U.S. embassy learns a hard lesson about Twitter

By Cynthia Schneider, Special to CNN
updated 7:36 AM EDT, Wed April 10, 2013
STORY HIGHLIGHTS
  • Bassem Youssef, the "Jon Stewart of Egypt," was arrested for mocking Egypt's president
  • Cynthia Schneider: In the world of 24/7 social media, old and new diplomacy clashed
  • She says U.S. Embassy should not have closed its Twitter feed after a rebuke from Egypt
  • Schneider: The U.S. must defend free speech, including its actions on the Internet

Editor's note: Cynthia Schneider is a professor in the practice of diplomacy at Georgetown University; dean at the School of Diplomacy, Dubrovnik International University; and a senior nonresident fellow at Brookings Institution. She is also a former U.S. ambassador to the Netherlands.

(CNN) -- Old and new diplomacy clashed in the flare-up between Egypt and the United States over the arrest and interrogation of Bassem Youssef -- considered the "Jon Stewart of Egypt" -- who skewers politicians of all stripes on his popular TV show, El Bernameg.

In the world of traditional diplomacy, governments had more control over what was said about them and by whom. As the Egyptian and U.S. governments discovered the hard way, that control is long gone in the world of 21st century diplomacy with its 24/7 social media and powerful nongovernmental voices.

When Youssef, accused of insulting President Mohamed Morsy and Islam, was summoned for questioning by the Morsy-appointed prosecutor general, this latest repressive action by the Muslim Brotherhood government sparked an international outcry.

Cynthia P. Schneider
Cynthia P. Schneider

The response from the United States came in two forms. First, the State Department expressed "concern" about Youssef's detention, citing it as "evidence of a disturbing trend of growing restrictions on the freedom of expression" in Egypt. Then, Jon Stewart mounted an eloquent -- and humorous -- defense of Bassem Youssef and freedom of expression through that well-known diplomatic channel, "The Daily Show."

In a commendable act of public diplomacy, i.e., engaging with the people and not just governments, someone from the U.S. Embassy in Cairo tweeted a link to "The Daily show." After all, the program addressed a current issue in Egyptian politics, with a humorous message about shared values between Egypt and America, such as freedom of expression.

Become a fan of CNNOpinion
Stay up to date on the latest opinion, analysis and conversations through social media. Join us at Facebook/CNNOpinion and follow us @CNNOpinion on Twitter. We welcome your ideas and comments.

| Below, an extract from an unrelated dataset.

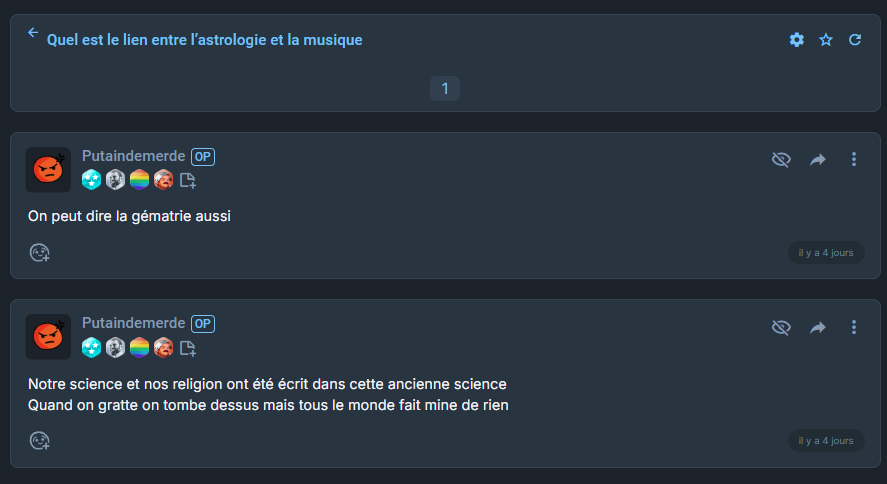Click the cyan star badge in second post
This screenshot has width=887, height=484.
tap(91, 348)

Failing to see the humor in the situation, the Egyptian government and the Muslim Brotherhood struck back. The presidential office tweeted a stern reprimand to the U.S. Embassy: "It's inappropriate for a diplomatic mission to engage in such negative political propaganda."

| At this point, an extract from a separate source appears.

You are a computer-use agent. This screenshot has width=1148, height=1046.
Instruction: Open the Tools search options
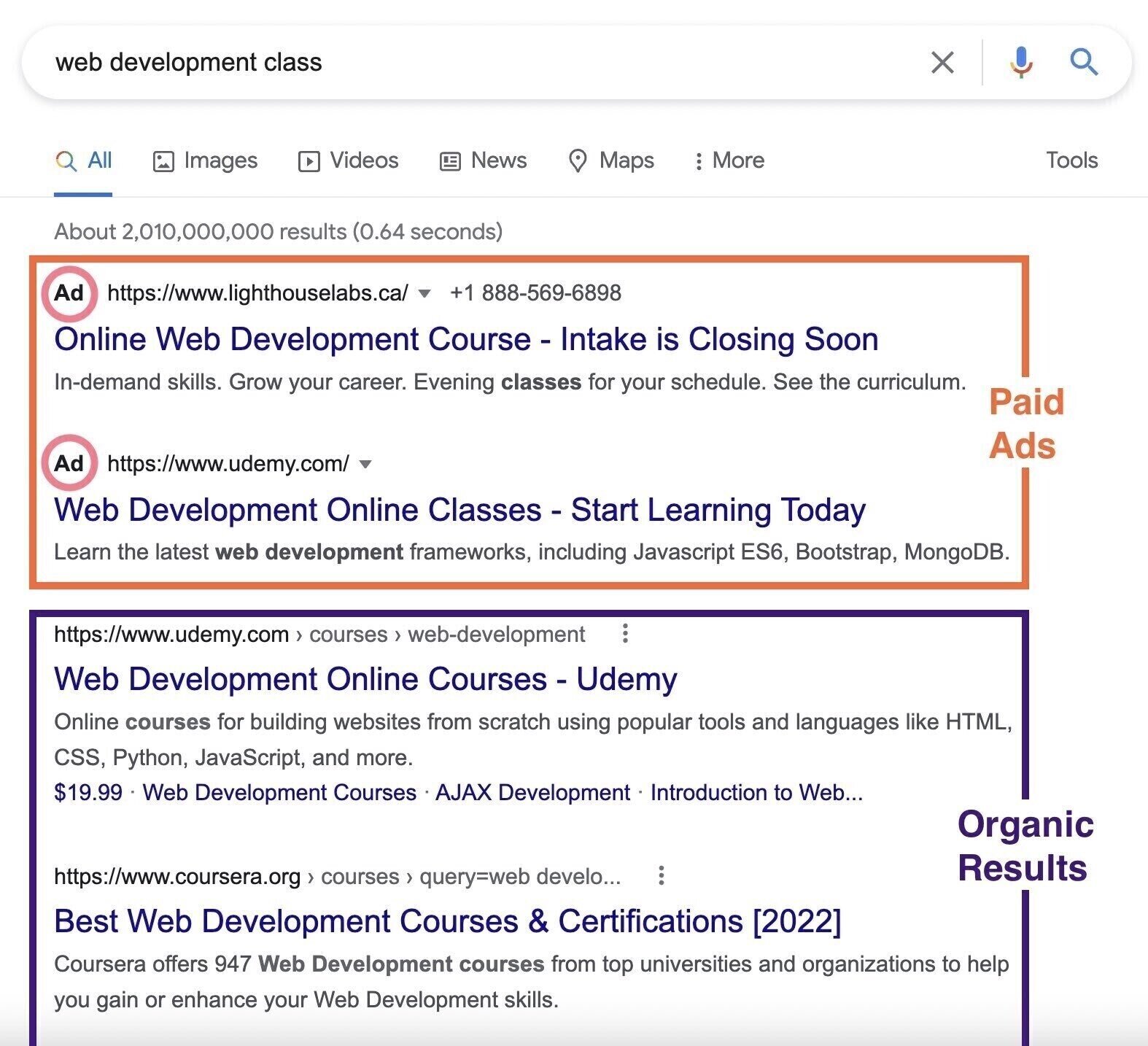coord(1071,160)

Faced with the choice of appeasing the Egyptian government or defending freedom of speech and dissent -- as practiced by Bassem Youssef and Jon Stewart -- the U.S. Embassy in Cairo chose the former, and shut down its Twitter feed.

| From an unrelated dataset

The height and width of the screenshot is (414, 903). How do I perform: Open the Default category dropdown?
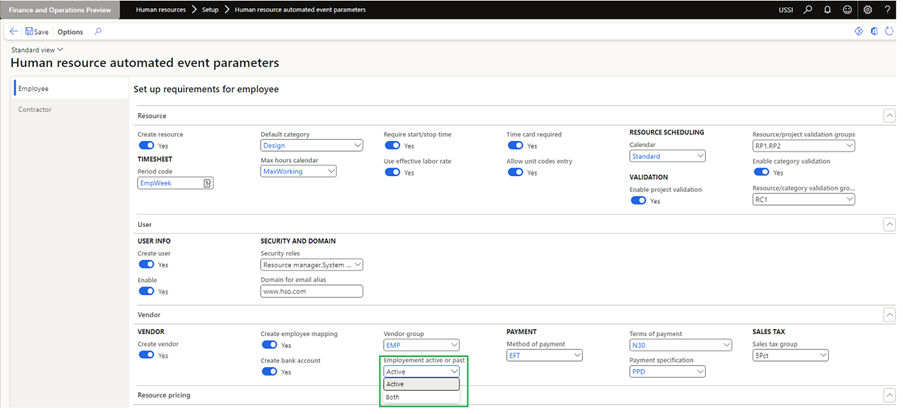(x=310, y=145)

This decision, reportedly made by Ambassador Anne Patterson, not only violated what the United States allegedly stands for -- the rights of citizens to criticize and hold their governments accountable -- but also displayed a stunning ignorance of how Twitter and, well, the Internet work.

Once something is out on Twitter, it's out. Shutting it down will not expunge it, and will only blow up into a negative story.

'Egypt's Jon Stewart' interrogated
Egypt's Jon Stewart answers joke by joke

That is exactly what happened. Within minutes of the shutdown, Twitter was flooded with condemnation of the U.S. government for caving to Muslim Brotherhood pressure and failing to defend basic freedoms.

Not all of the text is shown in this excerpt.